-- 依頼文 A --
下の行データについて、「Given: Click the G4 row label」を含む行から「Looking at the」を含む行までをすべてMarkdownの表に変換してください。列名は「番号」と「行の内容」とし、空行と画像は除いてください。

-- 抽出テキスト --
"""
日立製作所(日立、中西宏明社長)の情報・通信システム社ITプラットフォーム事業本部が入居する横浜事業所(横浜市戸塚区)の新オフィスビルが完成し、マスコミ関係者に公開された。メインの事務所棟は地上6階建てで延床面積は4万7706m2、最新のIT・環境技術を取り入れ、約150億円の建設費用を投じたオフィスビルだ。このビルでIT関連のハードとソフト、サービスを担当する約3500人のスタッフが勤務している。日立のITプラットフォーム事業の中核基地を紹介する。(取材・文/木村剛士)
およそ150億円を投じた横浜事業所の新オフィスビル
ITプラットフォーム
事業本部
阿部淳
開発統括本部長 新建屋の建設プロジェクトは、2年ほど前にスタートした。2011年3月に着工して、竣工は12年6月。建屋は、「事務所棟」「共用棟」「防災棟」の三つに分かれ、全棟の合計延床面積は5万9341m2。事務所棟だけでも、東京ドーム1個分に相当する広さだ。ここに、日立の情報・通信システム社のITプラットフォーム事業本部に所属する約3500人が、7月下旬に1週間ほどをかけて引っ越した。ミドルウェアを中心とするITプラットフォーム製品・サービス事業のスタッフが集結したわけだ。
"""
-- 生データ --
"""
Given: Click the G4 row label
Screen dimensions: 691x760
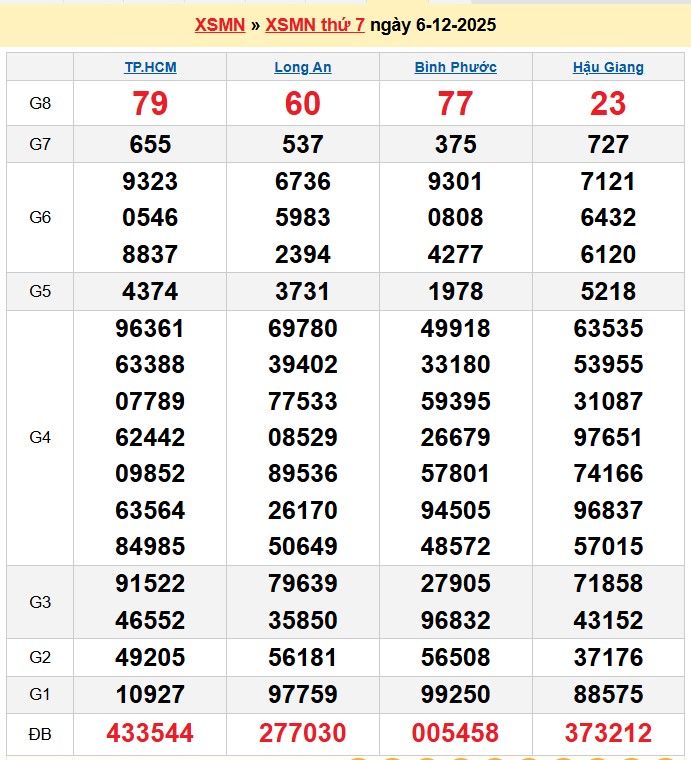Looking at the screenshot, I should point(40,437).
"""
"""
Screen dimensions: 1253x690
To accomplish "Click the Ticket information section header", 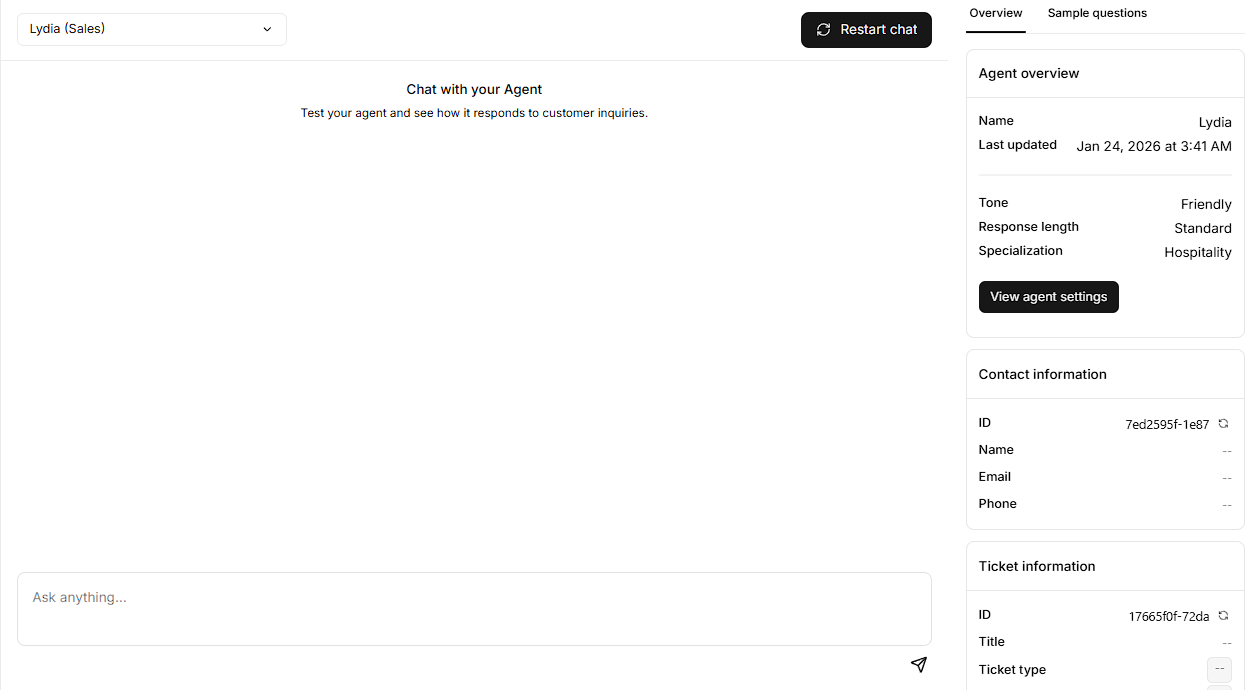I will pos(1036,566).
"""
-- 依頼文 B --
抽出テキストによると、新建屋はいつ着工しましたか。

-- 実行結果 A --
| 番号 | 行の内容 |
|---|---|
| 1 | Given: Click the G4 row label |
| 2 | Screen dimensions: 691x760 |
| 3 | Looking at the screenshot, I should point(40,437). |

-- 実行結果 B --
2011年3月です。